**WHAT TO PRODUCE:**
Work out how many lines below hold the string "accomplish" and state only that figure.

-=-=-=-=-

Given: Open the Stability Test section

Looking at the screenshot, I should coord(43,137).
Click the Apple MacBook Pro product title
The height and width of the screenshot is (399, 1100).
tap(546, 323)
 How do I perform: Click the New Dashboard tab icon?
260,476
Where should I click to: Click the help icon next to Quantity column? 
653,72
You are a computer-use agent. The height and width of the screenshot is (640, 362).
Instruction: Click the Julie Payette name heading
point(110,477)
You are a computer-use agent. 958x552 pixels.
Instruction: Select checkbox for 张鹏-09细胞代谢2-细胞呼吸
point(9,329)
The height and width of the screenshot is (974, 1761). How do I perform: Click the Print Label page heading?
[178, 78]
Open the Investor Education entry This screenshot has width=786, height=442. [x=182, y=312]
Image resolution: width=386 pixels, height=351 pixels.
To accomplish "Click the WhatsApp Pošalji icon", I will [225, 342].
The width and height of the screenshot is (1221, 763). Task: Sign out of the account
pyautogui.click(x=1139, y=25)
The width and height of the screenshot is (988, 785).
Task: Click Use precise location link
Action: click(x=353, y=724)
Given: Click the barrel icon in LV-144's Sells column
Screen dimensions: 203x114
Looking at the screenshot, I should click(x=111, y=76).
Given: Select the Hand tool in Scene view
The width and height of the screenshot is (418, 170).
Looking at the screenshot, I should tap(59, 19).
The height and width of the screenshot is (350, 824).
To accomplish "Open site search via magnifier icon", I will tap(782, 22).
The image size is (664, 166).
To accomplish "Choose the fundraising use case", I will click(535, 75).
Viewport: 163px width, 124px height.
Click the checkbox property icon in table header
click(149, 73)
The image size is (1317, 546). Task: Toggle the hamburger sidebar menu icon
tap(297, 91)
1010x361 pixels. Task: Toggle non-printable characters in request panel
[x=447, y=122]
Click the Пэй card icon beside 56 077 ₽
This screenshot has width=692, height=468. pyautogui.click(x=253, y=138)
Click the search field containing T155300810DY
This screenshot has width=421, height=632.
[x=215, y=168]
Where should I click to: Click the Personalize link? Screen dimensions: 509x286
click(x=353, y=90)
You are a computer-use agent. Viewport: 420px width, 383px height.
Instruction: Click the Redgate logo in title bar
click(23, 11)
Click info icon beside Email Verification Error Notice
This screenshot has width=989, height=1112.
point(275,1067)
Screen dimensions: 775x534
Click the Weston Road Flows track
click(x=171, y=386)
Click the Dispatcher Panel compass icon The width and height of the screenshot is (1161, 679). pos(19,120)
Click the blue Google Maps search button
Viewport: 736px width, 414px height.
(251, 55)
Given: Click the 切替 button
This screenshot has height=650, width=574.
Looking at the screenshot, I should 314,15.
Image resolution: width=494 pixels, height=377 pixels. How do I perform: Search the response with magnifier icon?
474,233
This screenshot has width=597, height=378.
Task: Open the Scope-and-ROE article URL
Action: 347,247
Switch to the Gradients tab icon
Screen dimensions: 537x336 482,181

-=-=-=-=-

**SOLVED EXERCISE:**
3